1. HERO


The word hero is Greek, from a root that means "to protect and to serve".
A Hero is someone who is willing to sacrifice his own needs on behalf of others, like a shepherd who will sacrifice to protect and serve his flock. At the root of the idea of Hero is connected with self-sacrifice.
An archetype found frequently in dreams, myths, and stories is the Mentor, usually a positive figure who aids or trains the hero. Campbell's name for this force is the Wise Old Man or Wise Old Woman. This archetype is expressed in all those characters who teach and protect heroes and give them gifts. Whether it's God walking with Adam in the Garden of Eden, Merlin guiding King Arthur, the Fairy Godmother helping Cinderella, or a veteran sergeant giving advice to rookie cop, the relationship between hero and Mentor is one of the richest sources of entertainment in literature and film.
The word "Mentor" comes to us from The Odyssey. A character named Mentor guides the young hero, Telemachus, on his Hero's journey. In fact it's the goddess Athena who helps Telemachus, by assuming the form of Mentor. Mentor's often speak in the voice of a god, or are inspired by divine wisdom. Good teachers and Mentors are enthused, in the original sense of the word. "Enthusiasm" is from the Greek en theos, meaning god-inspired, having a god in you, or being in the presence of a god.
All heroes encounter obstacles on the road to adventure. At each gateway to a new world there are powerful guardians at the threshold, placed to keep the unworthy from entering. They present a menacing face to the hero, but if properly understood, they can be overcome, bypassed, or even turned into allies. Many heroes (and many writers) encounter Threshold Guardians, and understanding their nature can help determine how to handle them.
Threshold Guardians are usually not the main villains or antagonists in stories. Often they will be lieutenants of the villain, lesser thugs or mercenaries hired to guard access to the chief's headquarters. They may also be neutral figures who are simply part of the landscape of the special world. In rare cases they may be secret helpers placed in the hero's path to test her willingness and skill.
Often a new force will appear in Act One to bring a challenge to the hero. This is the energy of the Herald archetype. Like the heralds of medieval chivalry, Herald characters issue challenges and announce the coming of significant change.
Typically, in the opening phase of a story, heroes have "gotten by" somehow. They have handled an imbalanced life through a series of defenses or coping mechanisms. Then all at once some new energy enters the story that makes it impossible for the hero to simply get by any longer. A new person, condition, or information shifts the hero's balance, and nothing will ever be the same. A decision must be made, action taken, the conflict faced. A Call to Adventure has been delivered, often by a character who manifests the archetype of the Herald.

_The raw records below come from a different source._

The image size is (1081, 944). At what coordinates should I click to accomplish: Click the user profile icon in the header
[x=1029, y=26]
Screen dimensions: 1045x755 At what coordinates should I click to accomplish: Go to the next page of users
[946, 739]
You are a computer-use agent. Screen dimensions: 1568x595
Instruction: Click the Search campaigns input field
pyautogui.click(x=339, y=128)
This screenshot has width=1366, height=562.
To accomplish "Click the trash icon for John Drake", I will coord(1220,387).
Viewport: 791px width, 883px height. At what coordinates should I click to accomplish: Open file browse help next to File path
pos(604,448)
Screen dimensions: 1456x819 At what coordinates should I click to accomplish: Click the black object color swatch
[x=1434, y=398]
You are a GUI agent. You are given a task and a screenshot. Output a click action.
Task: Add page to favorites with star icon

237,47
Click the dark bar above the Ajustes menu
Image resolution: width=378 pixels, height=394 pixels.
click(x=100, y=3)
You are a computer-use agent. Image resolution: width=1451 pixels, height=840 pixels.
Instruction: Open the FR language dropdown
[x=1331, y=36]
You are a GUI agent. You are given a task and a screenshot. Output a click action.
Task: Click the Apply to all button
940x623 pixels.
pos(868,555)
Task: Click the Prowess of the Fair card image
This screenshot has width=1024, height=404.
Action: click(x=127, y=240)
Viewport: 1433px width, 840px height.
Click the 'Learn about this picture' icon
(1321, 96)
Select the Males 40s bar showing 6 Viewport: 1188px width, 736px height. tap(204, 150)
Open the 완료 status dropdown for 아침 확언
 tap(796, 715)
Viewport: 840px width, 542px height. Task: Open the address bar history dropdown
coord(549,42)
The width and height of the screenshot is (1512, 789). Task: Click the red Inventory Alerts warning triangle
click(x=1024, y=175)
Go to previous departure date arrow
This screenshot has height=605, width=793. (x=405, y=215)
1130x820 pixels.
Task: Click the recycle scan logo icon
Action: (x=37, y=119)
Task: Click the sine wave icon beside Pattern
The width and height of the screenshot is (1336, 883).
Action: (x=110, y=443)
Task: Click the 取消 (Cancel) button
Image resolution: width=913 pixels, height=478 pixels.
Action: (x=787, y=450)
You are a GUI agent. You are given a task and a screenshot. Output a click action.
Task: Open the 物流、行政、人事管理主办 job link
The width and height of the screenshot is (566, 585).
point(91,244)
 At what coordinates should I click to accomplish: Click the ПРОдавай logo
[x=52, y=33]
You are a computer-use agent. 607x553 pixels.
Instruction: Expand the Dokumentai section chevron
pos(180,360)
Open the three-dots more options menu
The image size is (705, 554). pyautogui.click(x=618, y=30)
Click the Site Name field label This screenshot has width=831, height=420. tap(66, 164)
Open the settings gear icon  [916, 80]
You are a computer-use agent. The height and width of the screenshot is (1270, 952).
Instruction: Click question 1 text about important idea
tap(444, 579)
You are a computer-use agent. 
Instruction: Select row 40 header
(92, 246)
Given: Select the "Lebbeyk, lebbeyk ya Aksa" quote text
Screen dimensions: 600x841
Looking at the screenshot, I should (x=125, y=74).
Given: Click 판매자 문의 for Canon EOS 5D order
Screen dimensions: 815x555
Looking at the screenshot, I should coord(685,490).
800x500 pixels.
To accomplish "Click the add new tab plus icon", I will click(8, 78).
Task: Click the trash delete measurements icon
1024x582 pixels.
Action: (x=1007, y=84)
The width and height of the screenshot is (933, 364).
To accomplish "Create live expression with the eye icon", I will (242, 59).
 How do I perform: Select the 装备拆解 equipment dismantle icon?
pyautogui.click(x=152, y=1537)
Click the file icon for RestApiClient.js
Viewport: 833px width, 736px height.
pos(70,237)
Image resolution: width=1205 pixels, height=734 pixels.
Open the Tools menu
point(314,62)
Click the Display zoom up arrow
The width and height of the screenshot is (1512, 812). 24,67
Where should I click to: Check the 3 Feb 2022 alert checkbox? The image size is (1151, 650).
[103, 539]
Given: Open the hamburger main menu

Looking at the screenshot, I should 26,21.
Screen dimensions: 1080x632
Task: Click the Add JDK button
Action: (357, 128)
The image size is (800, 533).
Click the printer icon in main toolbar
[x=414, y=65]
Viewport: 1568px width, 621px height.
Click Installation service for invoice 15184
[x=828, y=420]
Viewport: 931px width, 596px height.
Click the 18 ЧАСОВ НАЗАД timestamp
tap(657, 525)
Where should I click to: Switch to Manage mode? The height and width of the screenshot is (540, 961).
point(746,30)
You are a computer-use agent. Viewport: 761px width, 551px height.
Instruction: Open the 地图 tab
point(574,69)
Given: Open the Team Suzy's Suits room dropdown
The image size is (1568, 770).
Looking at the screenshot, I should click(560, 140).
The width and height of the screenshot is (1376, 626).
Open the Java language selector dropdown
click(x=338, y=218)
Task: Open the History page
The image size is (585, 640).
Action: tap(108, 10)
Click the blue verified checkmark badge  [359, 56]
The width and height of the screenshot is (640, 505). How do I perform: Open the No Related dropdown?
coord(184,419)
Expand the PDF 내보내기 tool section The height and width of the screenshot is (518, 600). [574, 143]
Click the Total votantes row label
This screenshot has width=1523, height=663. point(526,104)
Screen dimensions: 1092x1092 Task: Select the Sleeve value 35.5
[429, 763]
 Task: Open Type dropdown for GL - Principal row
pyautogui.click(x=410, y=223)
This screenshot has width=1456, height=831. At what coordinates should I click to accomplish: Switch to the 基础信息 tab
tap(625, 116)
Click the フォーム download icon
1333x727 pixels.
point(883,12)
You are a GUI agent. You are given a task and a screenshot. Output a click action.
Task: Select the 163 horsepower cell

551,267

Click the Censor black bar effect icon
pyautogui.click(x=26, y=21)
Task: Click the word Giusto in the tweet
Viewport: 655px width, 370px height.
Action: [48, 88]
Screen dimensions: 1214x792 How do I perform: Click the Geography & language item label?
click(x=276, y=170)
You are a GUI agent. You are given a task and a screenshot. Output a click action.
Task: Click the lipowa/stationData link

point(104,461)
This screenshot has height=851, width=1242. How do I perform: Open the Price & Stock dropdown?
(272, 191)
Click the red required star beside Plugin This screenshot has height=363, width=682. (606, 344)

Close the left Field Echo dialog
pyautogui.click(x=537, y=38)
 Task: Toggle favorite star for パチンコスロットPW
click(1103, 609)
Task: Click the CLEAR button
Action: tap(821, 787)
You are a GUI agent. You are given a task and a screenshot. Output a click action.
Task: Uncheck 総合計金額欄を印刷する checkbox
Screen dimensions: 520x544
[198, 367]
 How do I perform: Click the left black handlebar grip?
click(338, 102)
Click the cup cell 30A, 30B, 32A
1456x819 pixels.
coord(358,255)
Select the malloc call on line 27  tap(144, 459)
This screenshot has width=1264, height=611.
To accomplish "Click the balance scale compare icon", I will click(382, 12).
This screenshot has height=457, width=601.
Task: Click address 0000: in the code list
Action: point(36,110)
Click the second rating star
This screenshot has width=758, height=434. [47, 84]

People often have trouble grasping the elusive archetype of the Shapeshifter, perhaps because its very nature is to be shifting and unstable. Its appearance and characteristics change as soon as you examine it closely. Nonetheless, the Shapeshifter is a powerful archetype and understanding its way can be helpful in storytelling and life.
Heroes frequently encounter figures, often of the opposite sex, whose primary characteristic is that they appear to change constantly from the hero's point of view. Often the hero's love interest or romantic partner will manifest the qualities of a Shapeshifter. We have all experienced relationships in which our partner is fickle, two-faced or bewilderingly changeable.
Shapeshifters change appearance or mood, and are difficult for the hero and the audience to pin down. They may mislead the hero or keep her guessing, and their loyalty or sincerity is often in question. An Ally or friend of the same sex as the hero may also act as a Shapeshifter in a buddy comedy or adventure. Wizards, witches, and ogres are traditional Shapeshifters in the world of fairy tales.
The archetype known as the Shadow represents the energy of the dark side, the unexpressed, unrealized, or rejected aspects of something. Often it's the home of the suppressed monsters of our inner world. Shadows can be all the things we don't like about ourselves, all the dark secrets we can't admit, even to ourselves. The qualities we have renounced and tried to root out still lurk within, operating in the Shadow world of the unconscious. The Shadow can also shelter positive qualities that are in hiding or that we have rejected for some reason.
The negative face of the Shadow in stories is projected onto characters called villains, antagonists, or enemies. Villains and enemies are usually dedicated to the death, destruction or defeat of the hero. Antagonists may not be quite so hostile---they may be Allies who are after the same goal but who disagree with hero's tactics. Antagonists and heroes in conflict are like horses in a team pulling in different directions, while villains and heroes in conflict are like trains on a head-on collision course.
The Trickster archetype embodies the energies of mischief and desire for change. All the characters in stories who are primarily clowns or comical sidekicks express this archetype. The specialized form called the Trickster Hero is the leading figure in many myths and is very popular in folklore and fairy tales.

Note: In the book, Vogler also defines the psychological and dramatic function as well as the different kinds of each archetype.